**WHAT THE TASK REQUIRES**
Look through the data below and extract, unchanged, the lines from the one that contains "Instruction: Expand the プレビュー panel" to the one that contains "Given: Toggle Coffee Leaf device on/off", both included.

**DATA EXTRACT**

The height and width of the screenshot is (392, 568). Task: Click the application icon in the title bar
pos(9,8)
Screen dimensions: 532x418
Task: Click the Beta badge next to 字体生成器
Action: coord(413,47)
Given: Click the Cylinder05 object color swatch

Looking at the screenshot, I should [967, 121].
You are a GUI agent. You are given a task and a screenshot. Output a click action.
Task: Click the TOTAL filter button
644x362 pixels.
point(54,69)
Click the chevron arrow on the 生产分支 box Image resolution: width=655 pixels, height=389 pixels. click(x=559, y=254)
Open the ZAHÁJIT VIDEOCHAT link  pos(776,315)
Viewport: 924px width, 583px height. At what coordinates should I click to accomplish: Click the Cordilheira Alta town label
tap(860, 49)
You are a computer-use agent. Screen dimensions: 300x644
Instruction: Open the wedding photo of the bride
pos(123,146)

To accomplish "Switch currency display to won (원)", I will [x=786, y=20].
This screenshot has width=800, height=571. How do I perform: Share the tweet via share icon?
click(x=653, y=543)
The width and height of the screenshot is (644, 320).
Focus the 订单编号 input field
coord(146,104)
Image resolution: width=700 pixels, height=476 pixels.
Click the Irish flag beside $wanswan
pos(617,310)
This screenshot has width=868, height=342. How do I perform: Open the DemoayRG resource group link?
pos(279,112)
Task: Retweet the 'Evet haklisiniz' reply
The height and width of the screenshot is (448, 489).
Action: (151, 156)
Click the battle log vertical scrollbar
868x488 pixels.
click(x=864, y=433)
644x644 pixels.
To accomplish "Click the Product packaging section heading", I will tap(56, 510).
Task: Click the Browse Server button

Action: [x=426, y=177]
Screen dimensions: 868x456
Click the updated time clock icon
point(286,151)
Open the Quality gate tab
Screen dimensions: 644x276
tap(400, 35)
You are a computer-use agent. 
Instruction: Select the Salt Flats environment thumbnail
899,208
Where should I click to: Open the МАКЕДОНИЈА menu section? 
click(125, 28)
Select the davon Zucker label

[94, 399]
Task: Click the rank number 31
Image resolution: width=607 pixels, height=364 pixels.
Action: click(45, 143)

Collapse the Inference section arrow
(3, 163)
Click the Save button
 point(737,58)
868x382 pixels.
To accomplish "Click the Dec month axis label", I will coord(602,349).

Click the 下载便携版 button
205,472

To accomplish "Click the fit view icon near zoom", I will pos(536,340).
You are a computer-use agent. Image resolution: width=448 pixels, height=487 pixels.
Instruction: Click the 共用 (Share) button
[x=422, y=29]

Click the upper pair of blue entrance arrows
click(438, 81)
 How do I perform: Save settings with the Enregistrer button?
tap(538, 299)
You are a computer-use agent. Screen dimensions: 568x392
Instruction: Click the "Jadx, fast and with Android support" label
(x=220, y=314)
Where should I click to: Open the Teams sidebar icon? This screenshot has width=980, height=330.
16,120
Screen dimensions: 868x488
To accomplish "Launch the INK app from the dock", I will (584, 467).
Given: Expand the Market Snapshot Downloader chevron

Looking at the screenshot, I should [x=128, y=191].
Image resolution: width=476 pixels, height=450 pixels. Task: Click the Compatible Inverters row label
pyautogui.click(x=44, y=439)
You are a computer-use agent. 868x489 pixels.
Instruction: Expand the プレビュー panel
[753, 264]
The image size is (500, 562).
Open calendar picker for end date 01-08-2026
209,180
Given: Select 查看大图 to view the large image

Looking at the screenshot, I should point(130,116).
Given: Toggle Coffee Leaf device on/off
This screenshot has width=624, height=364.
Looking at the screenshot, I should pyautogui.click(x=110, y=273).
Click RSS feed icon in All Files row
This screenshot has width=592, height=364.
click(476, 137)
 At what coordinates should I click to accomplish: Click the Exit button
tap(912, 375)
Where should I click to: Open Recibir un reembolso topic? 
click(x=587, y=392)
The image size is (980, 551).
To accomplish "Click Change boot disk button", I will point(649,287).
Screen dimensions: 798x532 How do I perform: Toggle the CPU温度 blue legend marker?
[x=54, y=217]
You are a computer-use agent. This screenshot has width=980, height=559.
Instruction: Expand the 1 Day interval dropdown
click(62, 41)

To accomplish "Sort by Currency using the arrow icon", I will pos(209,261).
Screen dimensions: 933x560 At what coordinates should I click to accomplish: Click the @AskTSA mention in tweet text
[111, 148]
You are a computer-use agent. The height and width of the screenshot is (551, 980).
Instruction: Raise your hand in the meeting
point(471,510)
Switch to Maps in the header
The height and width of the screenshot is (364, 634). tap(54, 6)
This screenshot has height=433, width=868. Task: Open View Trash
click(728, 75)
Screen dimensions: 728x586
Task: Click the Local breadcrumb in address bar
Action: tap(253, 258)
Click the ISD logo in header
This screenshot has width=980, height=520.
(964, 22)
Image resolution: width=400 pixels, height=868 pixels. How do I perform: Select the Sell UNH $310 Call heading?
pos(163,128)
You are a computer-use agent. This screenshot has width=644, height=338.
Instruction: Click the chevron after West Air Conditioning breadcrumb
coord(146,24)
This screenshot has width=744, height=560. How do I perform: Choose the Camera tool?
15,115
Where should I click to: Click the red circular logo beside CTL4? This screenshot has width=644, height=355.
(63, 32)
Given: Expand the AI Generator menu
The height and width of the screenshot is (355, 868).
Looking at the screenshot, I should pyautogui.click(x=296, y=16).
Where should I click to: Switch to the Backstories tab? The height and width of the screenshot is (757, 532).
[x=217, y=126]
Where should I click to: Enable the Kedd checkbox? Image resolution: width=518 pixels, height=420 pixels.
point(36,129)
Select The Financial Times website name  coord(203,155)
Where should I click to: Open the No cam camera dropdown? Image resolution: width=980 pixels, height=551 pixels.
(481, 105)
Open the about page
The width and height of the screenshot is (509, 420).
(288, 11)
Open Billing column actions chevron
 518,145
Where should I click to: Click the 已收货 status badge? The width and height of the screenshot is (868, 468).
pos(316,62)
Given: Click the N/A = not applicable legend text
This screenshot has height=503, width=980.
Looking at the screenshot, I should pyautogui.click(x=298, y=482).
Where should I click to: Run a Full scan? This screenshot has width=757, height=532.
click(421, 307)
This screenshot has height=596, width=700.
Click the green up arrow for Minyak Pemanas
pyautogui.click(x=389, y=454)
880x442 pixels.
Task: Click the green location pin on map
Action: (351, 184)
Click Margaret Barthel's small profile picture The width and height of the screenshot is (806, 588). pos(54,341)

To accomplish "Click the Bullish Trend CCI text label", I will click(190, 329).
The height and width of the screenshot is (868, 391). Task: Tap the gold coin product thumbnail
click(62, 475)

**TASK RESULT**
Instruction: Expand the プレビュー panel
[753, 264]
The image size is (500, 562).
Open calendar picker for end date 01-08-2026
209,180
Given: Select 查看大图 to view the large image

Looking at the screenshot, I should point(130,116).
Given: Toggle Coffee Leaf device on/off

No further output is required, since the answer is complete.